**PROVIDED TEXT:**
========================================================================

3. SVD 3

1. 키워드

Principal Component Analysis(주성분분석)
Gram Matrix(그람행렬)
Low-Rank Approximation
Dimension-Reducing Transformation

2. Eigendecomposition in Machine Learning

In machine learning, we often handle symmetric positive (semi-)definite matrix.

Given a (feature-by-data item) matrix \(A \in \mathbb{R}^{m \times n}\), \(A^{T} A\) represents a (data item-by-data item) similarity matrix between all pairs of data items, where the similarity is computed as an inner product.

Likewise, \(A A^{T}\) represents a (feature-by-feature) similarity matrix between all pairs of features, indicating a kind of correlations between features.

========================================================================

**SOURCE EXCERPT:**
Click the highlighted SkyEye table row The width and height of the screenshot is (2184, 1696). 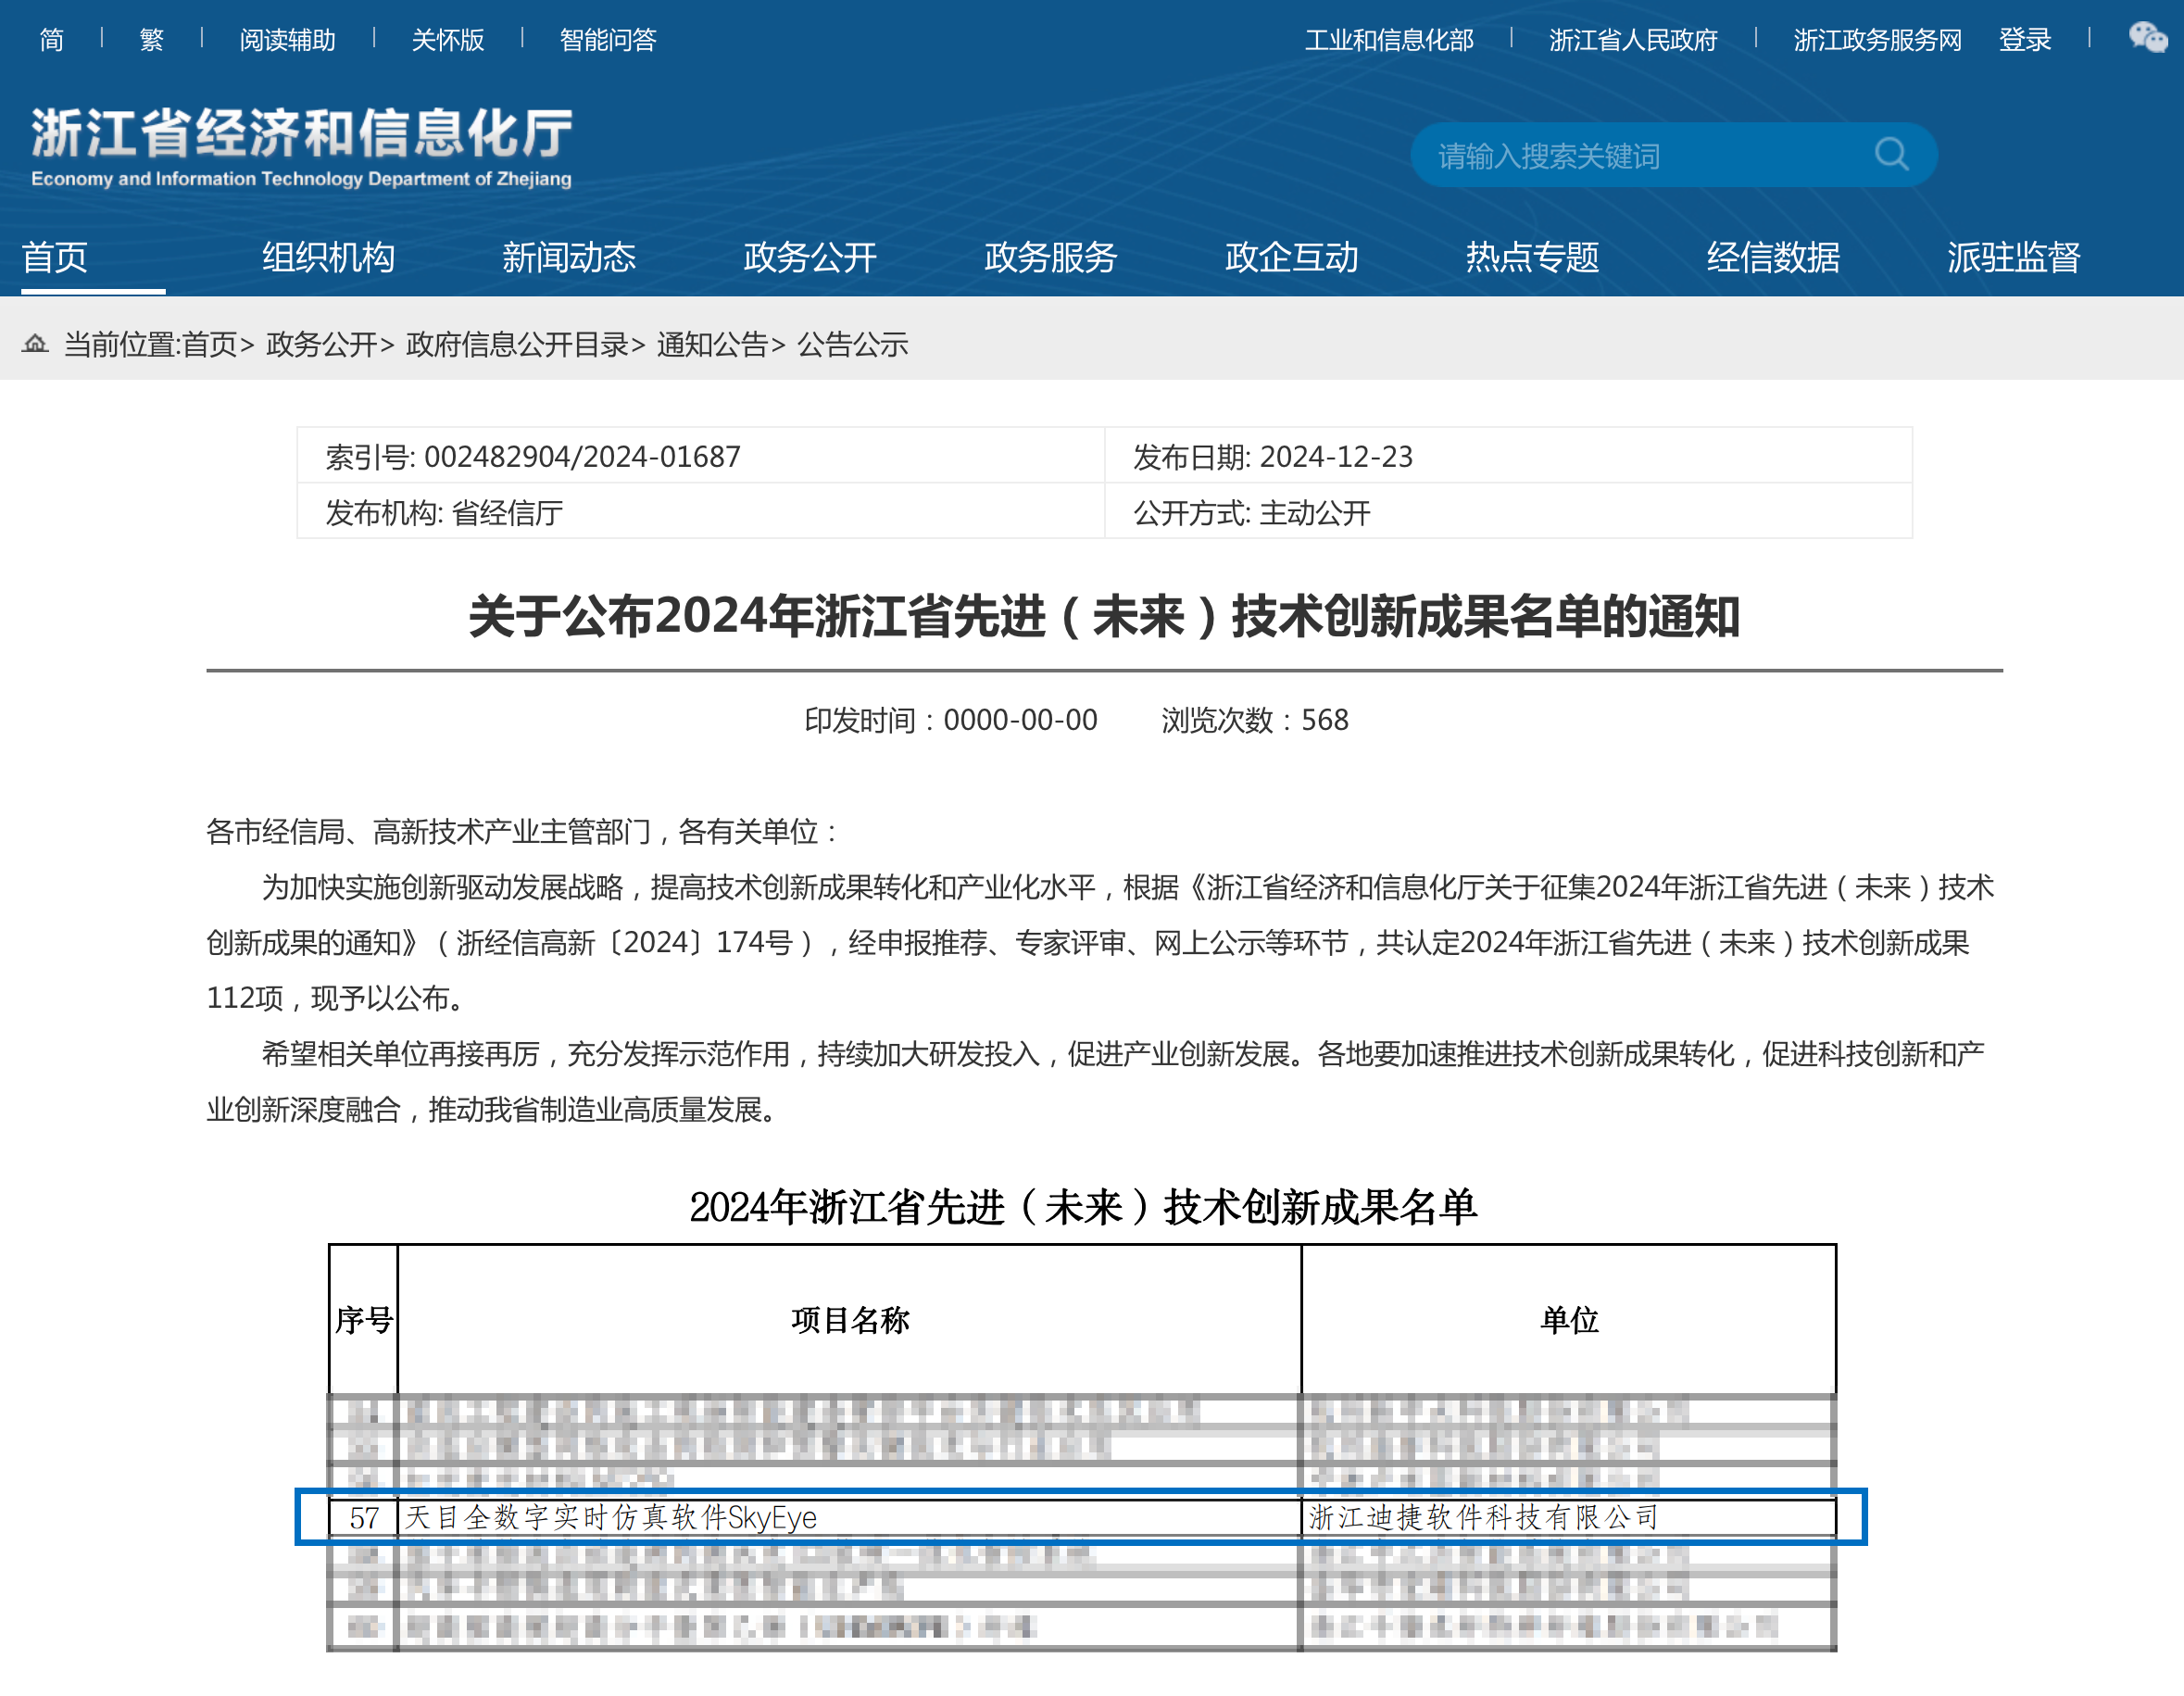(1080, 1517)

========================================================================

**TO DO:**
• 1. Copy the SVD notes word for word from "Principal Component Analysis(주성분분석)" to "positive (semi-)definite matrix.".
• 2. Pick up the SVD notes where they end and keep writing.
You won't need the material for this.

**RESULTS:**
• 1.
Principal Component Analysis(주성분분석)
Gram Matrix(그람행렬)
Low-Rank Approximation
Dimension-Reducing Transformation

2. Eigendecomposition in Machine Learning

In machine learning, we often handle symmetric positive (semi-)definite matrix.

• 2.
Covariance matrix in principal component analysis
Gram matrix in style transfer

3. Low-Rank Approximation of a Matrix

Recall a rectangular matrix \(A \in \mathbb{R}^{m \times n}\), its SVD can be represented as the sum of outer products \(A=U \Sigma V^{T}=\sum_{i=1}^{n} \sigma_{i} \mathbf{u}_{i} \mathbf{v}_{i}^{T}\), where \(\sigma_{1} \geq \sigma_{2} \geq \cdots \geq \sigma_{n}\).

Consider the problem of the best low-rank approximation of \(A\):

\[ {\hat{A}_{r}}=\arg \min_{A_{r}}\left\|A-A_{r}\right\|_{F} \text{ subject to } \operatorname{rank}\left(A_{r}\right) \leq r \]

The optimal solution is given as \({\hat{A}_{r}}=\sum_{i=1}^{r} \sigma_{i} \mathbf{u}_{i} \mathbf{v}_{i}^{T}\), where \(\sigma_{1} \geq \sigma_{2} \geq \cdots \geq \sigma_{{r}}\).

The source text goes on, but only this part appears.